How spot trading works
The mechanics vary by venue:
- Centralized exchange (CEX) — order-book matching. Place a limit order at a price or a market order to hit the best available bid/ask. Settlement is instant within the exchange; withdrawal to a self-custody wallet takes minutes to hours.
- Decentralized exchange (DEX) — either order-book (dYdX v3, Serum historically) or automated-market-maker (Uniswap, Curve, PancakeSwap). AMMs price trades against a constant-product formula — no counterparty, just a pool.
Spot trades are the building block of almost everything else: fiat on-ramps, OTC desks, and cross-CEX arbitrage all happen in spot markets. Derivatives prices are ultimately anchored to spot via funding rates and index feeds.
Spot vs. derivatives
Why choose spot over perpetual futures?
- Custody — spot BTC can be withdrawn to a hardware wallet; a perp position is a claim on an exchange’s balance sheet.
- No liquidation — a spot position can drop 99% without forced selling. Perps force-close long before that.
- Tax and accounting clarity — spot trades are more straightforward for most jurisdictions; derivatives are treated differently in many tax regimes.
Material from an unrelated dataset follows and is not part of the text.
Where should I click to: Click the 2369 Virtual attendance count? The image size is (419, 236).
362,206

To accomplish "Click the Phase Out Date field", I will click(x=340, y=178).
- Staking, restaking, DeFi utility — spot ETH can be staked, used as collateral, bridged, lent, or put into a liquidity pool. A perp position can only sit on the exchange.
Risks and considerations
The core spot risks: (1) exchange insolvency — the FTX collapse is the reference case; funds on an exchange you don’t control are a loan to that exchange, (2) withdrawal pauses — even solvent exchanges can freeze withdrawals during regulatory actions or technical incidents, (3) slippage on large orders in low-liquidity markets, and (4) wash trading and fake volume on smaller venues that makes order-book depth look healthier than it is. For long-term holdings, move assets off exchanges to self-custody wallets once the trade is done. For active trading, prefer deep-liquidity venues (Binance, Coinbase, OKX) over the long tail.